At the conclusion of the cross-examination defendants’ attorney moved to strike out all the testimony of the witness as to the items of loss and their value. The refusal to grant this motion constituted the fourth exception. We find no error in this ruling.

The fifth exception was to a question asked the witness Harry M. Beck, an insurance adjuster, as to advice given by him to Mrs. Weaver in connection with making for him a list of the articles she had lost; and the sixth exception was to the refusal of the court to strike out his answer to that question. As there was nothing in the answer which could possibly have injured defendants, there was no prejudicial error in these rulings.

The seventh exception was to the overruling of an objection to the following question propounded to Beck, the insurance adjuster: “You have said that you heard Mrs. Weaver testifying yesterday in regard to the cost of the articles she had listed, and the character of each of the articles, and also as to the amount that she put down on the list she furnished you.

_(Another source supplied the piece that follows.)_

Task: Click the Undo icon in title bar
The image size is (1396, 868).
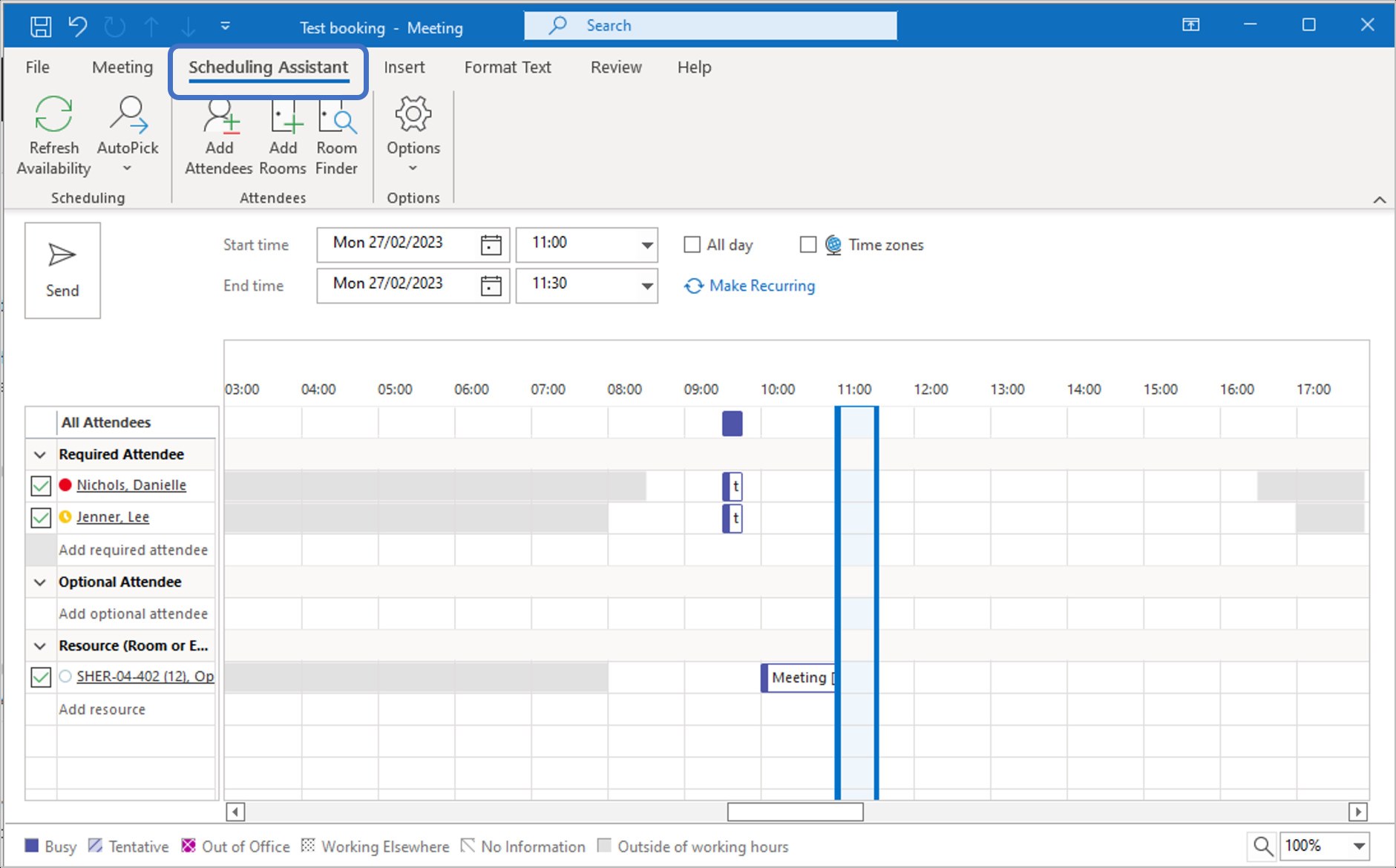Action: tap(78, 27)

In your opinion as an adjuster, will you tell us whether or not you think the value placed by Mrs. Weaver on — as she testified yesterday, are fair values of such property?” And the eighth exception was to refusal of the court to strike out the answer to that question. The answer was: “I wish to state to the court that I am — to the best of my ability her value on the out of sight articles were fair and reasonable, but I never *380 saw the articles and I couldn’t absolutely say whether she even had them, except I took her word for the fact that everything on the second floor was destroyed, but on the articles on the first floor, I thought her measure of damages was very reasonable.”

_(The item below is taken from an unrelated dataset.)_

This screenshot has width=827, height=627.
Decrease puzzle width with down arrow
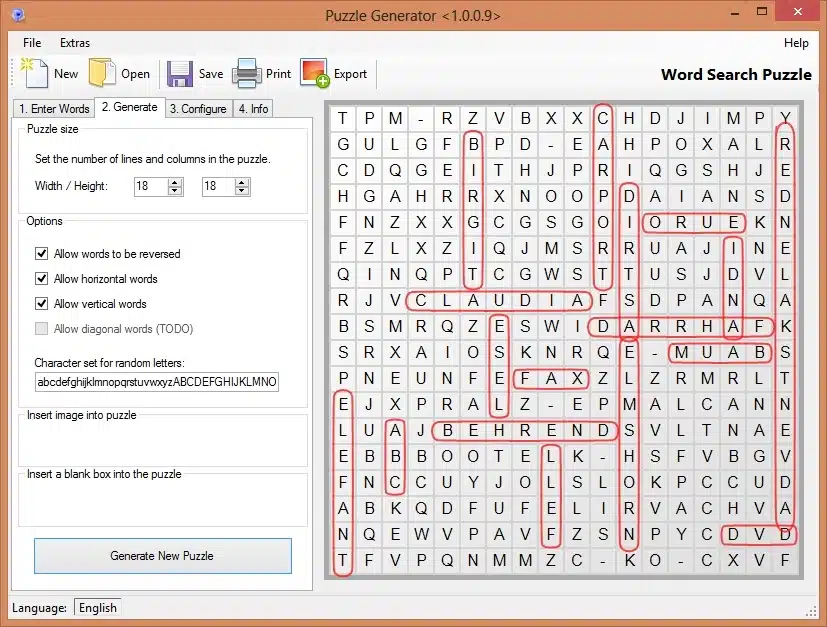point(175,190)
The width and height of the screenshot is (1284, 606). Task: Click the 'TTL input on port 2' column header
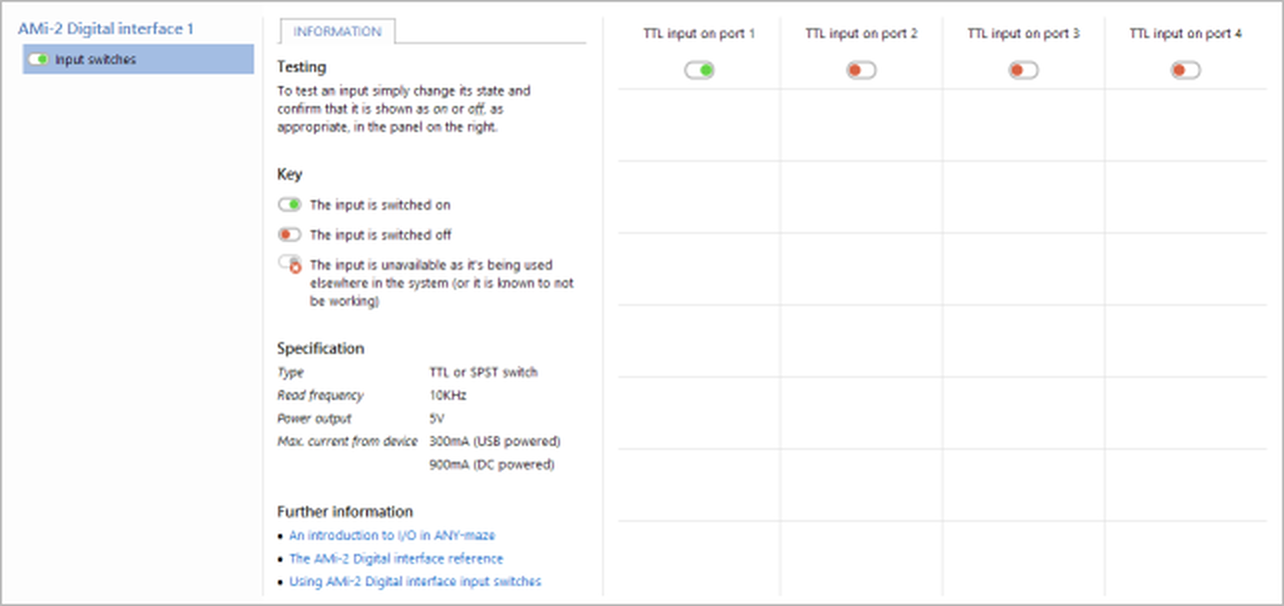pyautogui.click(x=861, y=34)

The witness was evidently testifying as an expert as to the value of the out of sight articles from the description of them given by Mrs. Weaver on the stand. As to these articles his testimony was in the nature of an answer to a hypothetical question. As to the articles which were only damaged he actually saw them and was giving his opinion of their value based on his own examination. The witness had previously testified that he had been a fire insurance adjuster for about twenty-one years “making all kinds of real and personal property adjustments including household and personal articles and furniture, clothing and other items covered by fire insurance.” The objection urged by appellants is that the witness was not qualified to testify as an expert. We do not think this objection was well taken. At any rate the determination of the qualification of 'an expert must be left largely to the judgment of the trial court. Baltimore v. Brick Co., 80 Md. 458. The witness possibly might have made it plainer that his answer, so far as the out of sight articles were concerned, was based on the assumption that the description of them given by Mrs. Weaver was accurate and true. But as it must have been apparent to the learned judge, who was sitting as both court and jury, that the witness could not have meant anything else, we do not find prejudicial error in the ruling on either of these exceptions.

The ninth and tenth exceptions were to permitting James R. Weaver to testify as to the value of certain articles of clothing belonging to him which were destroyed. We think he was a competent witness, for reasons given in discussing the first exception.

At the close of all the testimony the defendant offered three demurrer prayers, all of which were refused.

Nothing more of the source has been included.